O gerente geral da Uber para o norte da Europa se demitiu inesperadamente na segunda-feira. O presidente-executivo da empresa, Dara Khosrowshahi, chega a Londres na terça-feira para conversações com a TfL. Ainda que já tenha expressado alguma dose de contrição, Khosrowshahi também sabe que a Uber tem usuários dedicados em Londres. Uma petição para manter a empresa em operação na cidade, divulgada por meio de seu app, tinha obtido 845 mil assinaturas, até a noite da segunda-feira.

TENSÕES

Motoristas da Uber em toda a cidade, que continuam a trabalhar enquanto o recurso da empresa é julgado, se preocupam com manter em dia os pagamentos de seus carros e colocar comida na mesa para seus filhos. E se preocupam também com a possibilidade de que cresçam as tensões com os motoristas dos táxis oficiais, que se empolgaram com a decisão mas estão cientes de que o processo de recurso pode ser demorado.

Zahra Bakkali, motorista marroquina da Uber e mãe de cinco crianças, estava trabalhando em seu Prius branco ao ouvir pela primeira vez a notícia de que a licença da Uber poderia não ser renovada. Ela vinha trocando mensagens com outras motoristas da empresa em seu grupo de WhatsApp, o Super Uber Ladies, sobre quanto os taxistas se tornariam "agressivos e violentos" quando a licença fosse renovada. Mas a conversa mudou depois da audiência na qual a renovação da licença da empresa foi negada.

"O que vamos fazer?", escreveu uma delas.

"Essa era minha única renda", outra disse.

"Os taxistas vão se divertir", acrescentou uma terceira, de modo sombrio.

As guerras de táxis em Londres começaram antes do referendo sobre o "brexit", mas as linhas divisórias eram semelhantes. "Há muita diferença entre nós e eles", disse Mark Thompson, 52, motorista de um táxi londrino oficial.

Os 23 mil taxistas oficiais londrinos estudam por em média quatro anos para aprender a localização de 25 mil ruas e 100 mil marcos históricos, antes de conseguirem aprovação no mais difícil dos exames mundiais para taxistas, "The Knowledge". Os motoristas da Uber transportam passageiros pela cidade com a ajuda de sistemas de navegação via satélite.

Malcolm Shaffron, que dirige um táxi oficial londrino há 50 anos, argumenta que os passageiros não estão seguros com motoristas da Uber porque "eles não sabem dirigir" e "não são verificados devidamente".

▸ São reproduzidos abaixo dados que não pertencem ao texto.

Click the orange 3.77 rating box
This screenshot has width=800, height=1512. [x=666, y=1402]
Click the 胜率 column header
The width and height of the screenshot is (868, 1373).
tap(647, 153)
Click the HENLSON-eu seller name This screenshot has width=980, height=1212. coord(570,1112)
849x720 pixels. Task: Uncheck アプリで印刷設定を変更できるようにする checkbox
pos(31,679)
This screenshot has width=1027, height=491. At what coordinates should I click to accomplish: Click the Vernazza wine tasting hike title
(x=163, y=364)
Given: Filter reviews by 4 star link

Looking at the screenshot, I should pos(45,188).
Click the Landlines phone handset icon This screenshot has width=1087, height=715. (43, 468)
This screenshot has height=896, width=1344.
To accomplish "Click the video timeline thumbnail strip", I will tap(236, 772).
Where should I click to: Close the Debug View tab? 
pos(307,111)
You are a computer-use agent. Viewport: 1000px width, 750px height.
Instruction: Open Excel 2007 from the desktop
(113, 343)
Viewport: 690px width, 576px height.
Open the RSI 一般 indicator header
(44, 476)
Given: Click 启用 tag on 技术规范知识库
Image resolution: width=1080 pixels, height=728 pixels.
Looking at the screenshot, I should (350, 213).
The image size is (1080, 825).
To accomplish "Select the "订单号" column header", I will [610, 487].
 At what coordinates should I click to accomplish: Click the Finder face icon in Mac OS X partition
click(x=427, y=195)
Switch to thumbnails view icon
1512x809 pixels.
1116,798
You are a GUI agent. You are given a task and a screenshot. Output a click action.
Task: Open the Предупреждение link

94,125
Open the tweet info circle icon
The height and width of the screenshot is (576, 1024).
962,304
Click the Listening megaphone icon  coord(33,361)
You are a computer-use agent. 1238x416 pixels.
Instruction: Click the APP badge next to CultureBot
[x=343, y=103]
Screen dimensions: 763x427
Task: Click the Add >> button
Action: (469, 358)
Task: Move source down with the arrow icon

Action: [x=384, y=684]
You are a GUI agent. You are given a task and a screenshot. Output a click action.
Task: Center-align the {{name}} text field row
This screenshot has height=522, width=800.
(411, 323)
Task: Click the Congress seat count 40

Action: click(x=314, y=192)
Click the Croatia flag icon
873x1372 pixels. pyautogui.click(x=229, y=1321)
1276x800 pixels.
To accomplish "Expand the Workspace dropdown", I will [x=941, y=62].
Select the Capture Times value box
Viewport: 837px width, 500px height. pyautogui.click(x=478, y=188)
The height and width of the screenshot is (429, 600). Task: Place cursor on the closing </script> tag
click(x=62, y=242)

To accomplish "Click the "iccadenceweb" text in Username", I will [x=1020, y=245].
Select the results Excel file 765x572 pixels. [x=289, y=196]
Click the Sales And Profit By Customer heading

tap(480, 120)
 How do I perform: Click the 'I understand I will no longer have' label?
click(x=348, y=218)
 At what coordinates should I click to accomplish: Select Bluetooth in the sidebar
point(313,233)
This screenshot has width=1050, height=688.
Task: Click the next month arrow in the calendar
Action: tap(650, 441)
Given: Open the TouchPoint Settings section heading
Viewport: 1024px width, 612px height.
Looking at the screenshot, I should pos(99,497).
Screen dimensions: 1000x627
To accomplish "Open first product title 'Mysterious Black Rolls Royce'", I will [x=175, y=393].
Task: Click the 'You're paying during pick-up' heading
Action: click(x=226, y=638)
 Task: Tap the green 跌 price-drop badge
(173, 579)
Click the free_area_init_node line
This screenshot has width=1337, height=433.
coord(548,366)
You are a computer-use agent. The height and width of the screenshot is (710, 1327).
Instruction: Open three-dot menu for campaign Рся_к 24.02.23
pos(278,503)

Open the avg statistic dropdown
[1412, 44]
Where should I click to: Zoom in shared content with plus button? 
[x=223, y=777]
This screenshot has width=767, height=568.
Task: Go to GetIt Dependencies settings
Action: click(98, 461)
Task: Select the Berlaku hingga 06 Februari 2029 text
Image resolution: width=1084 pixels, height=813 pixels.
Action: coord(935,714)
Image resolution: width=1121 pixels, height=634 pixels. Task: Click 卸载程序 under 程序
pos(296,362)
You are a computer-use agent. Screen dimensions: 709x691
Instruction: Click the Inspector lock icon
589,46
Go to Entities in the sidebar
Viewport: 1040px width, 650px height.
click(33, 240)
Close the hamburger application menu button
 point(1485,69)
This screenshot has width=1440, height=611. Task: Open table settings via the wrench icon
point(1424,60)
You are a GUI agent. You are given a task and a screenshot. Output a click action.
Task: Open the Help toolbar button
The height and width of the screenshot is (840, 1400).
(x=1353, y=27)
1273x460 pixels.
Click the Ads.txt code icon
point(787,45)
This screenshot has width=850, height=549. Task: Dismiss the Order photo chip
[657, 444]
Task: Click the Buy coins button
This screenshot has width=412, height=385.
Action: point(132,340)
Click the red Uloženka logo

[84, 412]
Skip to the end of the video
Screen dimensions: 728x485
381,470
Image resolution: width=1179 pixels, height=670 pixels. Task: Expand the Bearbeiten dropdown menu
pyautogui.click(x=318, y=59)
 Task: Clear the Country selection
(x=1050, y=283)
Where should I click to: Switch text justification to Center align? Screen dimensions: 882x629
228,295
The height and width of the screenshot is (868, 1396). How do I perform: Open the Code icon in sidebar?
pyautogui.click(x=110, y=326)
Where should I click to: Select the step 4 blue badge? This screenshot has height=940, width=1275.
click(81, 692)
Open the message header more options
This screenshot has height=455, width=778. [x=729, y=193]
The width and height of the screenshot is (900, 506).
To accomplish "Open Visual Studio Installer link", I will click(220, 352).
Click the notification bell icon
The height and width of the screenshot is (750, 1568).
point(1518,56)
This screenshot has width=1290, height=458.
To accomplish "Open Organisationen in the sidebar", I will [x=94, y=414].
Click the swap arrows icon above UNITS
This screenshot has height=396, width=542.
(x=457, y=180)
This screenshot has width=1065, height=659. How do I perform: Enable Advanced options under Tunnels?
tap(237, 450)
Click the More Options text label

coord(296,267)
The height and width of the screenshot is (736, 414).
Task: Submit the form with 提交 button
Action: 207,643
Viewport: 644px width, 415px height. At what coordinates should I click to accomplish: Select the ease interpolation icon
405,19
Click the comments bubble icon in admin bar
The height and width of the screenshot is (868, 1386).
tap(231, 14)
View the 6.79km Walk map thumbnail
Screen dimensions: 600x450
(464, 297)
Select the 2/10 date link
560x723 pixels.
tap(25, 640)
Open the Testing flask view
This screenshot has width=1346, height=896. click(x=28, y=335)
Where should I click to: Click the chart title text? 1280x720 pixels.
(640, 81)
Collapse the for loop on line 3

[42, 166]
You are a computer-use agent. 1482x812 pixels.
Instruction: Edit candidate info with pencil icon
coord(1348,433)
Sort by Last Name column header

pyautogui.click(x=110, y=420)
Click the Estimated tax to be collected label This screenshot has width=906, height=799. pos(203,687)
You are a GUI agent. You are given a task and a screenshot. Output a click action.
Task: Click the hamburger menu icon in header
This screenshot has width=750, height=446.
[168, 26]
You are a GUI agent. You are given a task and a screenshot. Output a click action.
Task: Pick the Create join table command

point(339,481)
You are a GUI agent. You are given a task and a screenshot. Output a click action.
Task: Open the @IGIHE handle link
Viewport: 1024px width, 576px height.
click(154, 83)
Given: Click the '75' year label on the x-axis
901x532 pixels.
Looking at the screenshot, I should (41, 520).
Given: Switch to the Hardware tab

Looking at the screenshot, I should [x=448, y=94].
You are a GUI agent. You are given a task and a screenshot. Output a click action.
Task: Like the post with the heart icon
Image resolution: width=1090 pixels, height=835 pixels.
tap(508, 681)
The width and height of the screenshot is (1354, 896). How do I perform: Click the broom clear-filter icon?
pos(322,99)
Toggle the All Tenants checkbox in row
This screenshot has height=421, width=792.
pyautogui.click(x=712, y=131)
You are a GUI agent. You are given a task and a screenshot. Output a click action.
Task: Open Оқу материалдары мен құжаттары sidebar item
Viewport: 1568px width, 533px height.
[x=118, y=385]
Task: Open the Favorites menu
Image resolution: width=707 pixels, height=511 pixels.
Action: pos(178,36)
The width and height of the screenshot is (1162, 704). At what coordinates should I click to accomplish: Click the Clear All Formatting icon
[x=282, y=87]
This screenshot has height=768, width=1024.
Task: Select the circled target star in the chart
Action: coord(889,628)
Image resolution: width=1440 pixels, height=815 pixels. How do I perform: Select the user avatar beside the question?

"Como verificar os antecedentes criminais de alguém que acaba de desembarcar do navio vindo do Sudão ou do deserto da Etiópia"?", ele questiona.

Mas muitos motoristas da Uber dizer ter sido vítima de agressões. Shinwari diz que já foi alvo de cusparadas e de epítetos raciais. No dia seguinte ao do referendo sobre o "brexit", no ano passado, ele contou, um taxista oficial londrino jogou um copo de cerveja contra ele e lhe causou um corte na cabeça, que exigiu visita ao hospital.

Sahel cresceu em Londres e agora vive em Essex, logo além do limite da cidade, a cinco portas de distância de um motorista de táxi oficial. "Nem mesmo trocamos um aceno aos nos vermos ", ele disse. "A tensão é séria a esse ponto".

Há uma coisa sobre a qual a maioria dos motoristas de táxis oficiais e da Uber concordam: a maioria deles duvida que a Uber venha a sair de Londres, ou que os impulsos nacionalistas que alimentaram o "brexit" possam deter a marcha do progresso.

"O que eles vão fechar a seguir? O Google?", perguntou Sergejs Malacenko, motorista letão da Uber que chegou ao Reino Unido em 2004.

Ou, nas palavras do taxista Shaffron: "Vencemos uma batalha, mas a Uber vencerá a guerra".